Sent from AutoGuide.com Free App


----------



## geeteeohguy (Feb 2, 2008)

The reservoir is on the pump motor.....there is a rubber plug that pops out. Fill with ATF with a syringe until oil runs out the hole, then put the plug back in............


----------



## germantempest (Feb 27, 2014)

Thank you very much....I've red, that GM sometimes used break Fluid or another Hydraulic Oil...Do you think ATF is the right one?

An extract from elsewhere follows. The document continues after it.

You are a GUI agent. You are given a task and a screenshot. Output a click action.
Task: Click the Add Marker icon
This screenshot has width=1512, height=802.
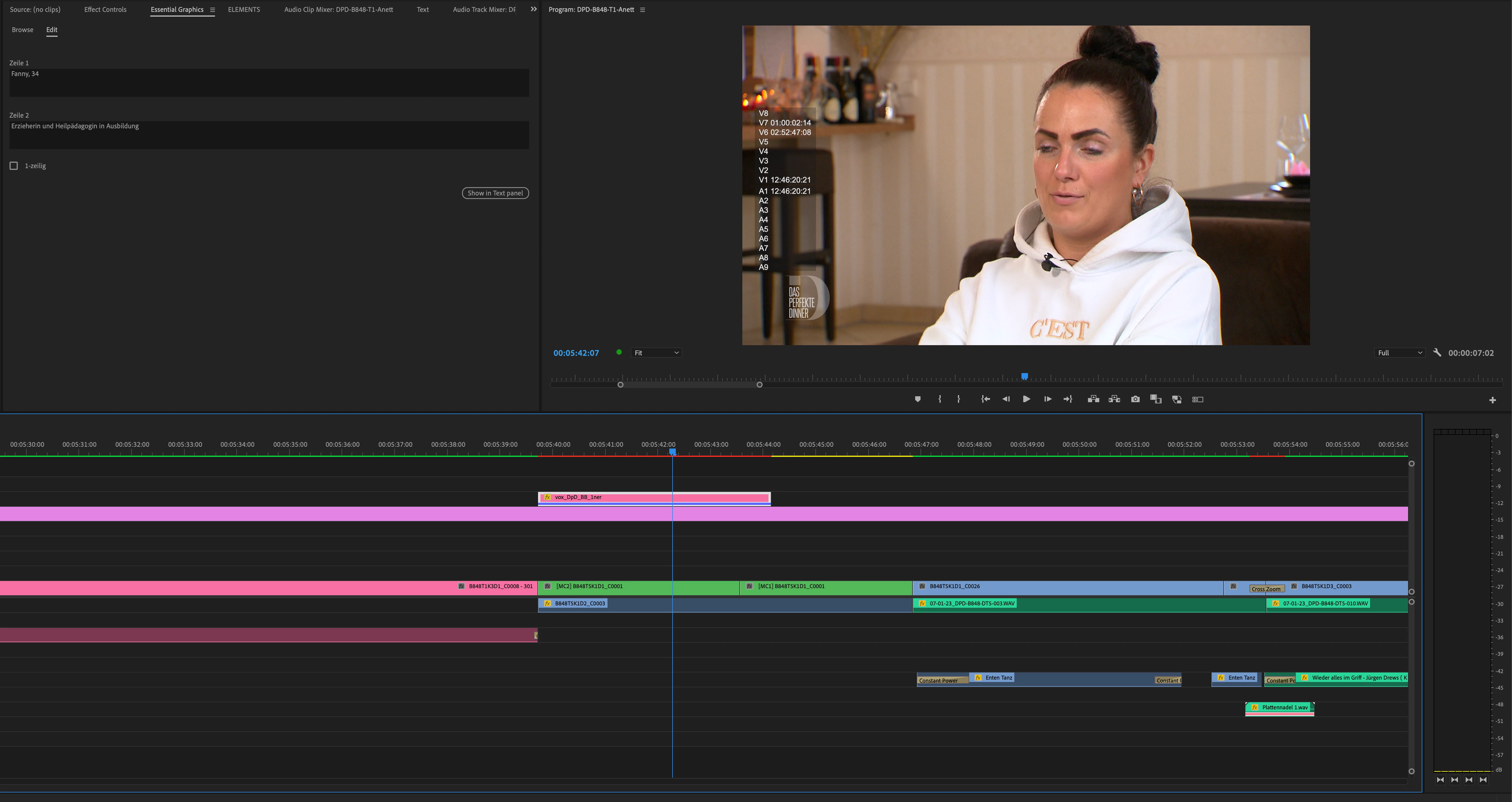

Sent from AutoGuide.com Free App


----------



## nineteen 65 (Jul 8, 2013)

*top motor oil*

I did a ground up restoration of a 65 GTO convertible and had to replace the complete top lift hardware. If yours is an original car chances are that you have brake fluid in the hoses and cylinders. Brake fluid is a great paint remover and if you have any leaking issues your paint will suffer. Also brake fluid over time will gel and cause pump, cylinder failure. If it was my car I would remove the cylinders and hoses. Purge the old fluid and replace with Auto trans fluid. Also the pump is not self purging, there is a set procedure and should be followed. Unfortunately I did this a few years back on my car and can't recall the filling procedure. I followed the Fisher Body manual instructions. My manual is down south and I am up North for the summer. Check on line for the procedure or you might call Hydro E in Florida for instructions. They are the go to guys for convertible tops, hardware etc. 
Any generic Auto trans fluid is acceptable. Side benefit of the trans fluid is the pinkish color which helps to show the progress of air elimination of air bubbles left in the lines. While bench bleeding the system observe and make sure the cylinders are working properly. They should retract and extend at the same rate. You want both cylinders to cycle evenly otherwise your top bows will twist and become damaged. Sometimes top malfunction is misdiagnosed and motors have been replaced or burned out due to bad cylinders. I used heavy battery booster cables and car battery for temporary testing power, the motor consumes a lot of amps when it cycles. Take care not to overheat the motor and give it time to cool during the bleeding process. Messy job but is worth the effort. Give me a shout if you have anymore questions. Good luck


----------



## germantempest (Feb 27, 2014)

Hey, helpfull answer... I check it out...the mechanic was working properly before I lost oil, so I hope everything is working fine.


Sent from AutoGuide.com Free App


----------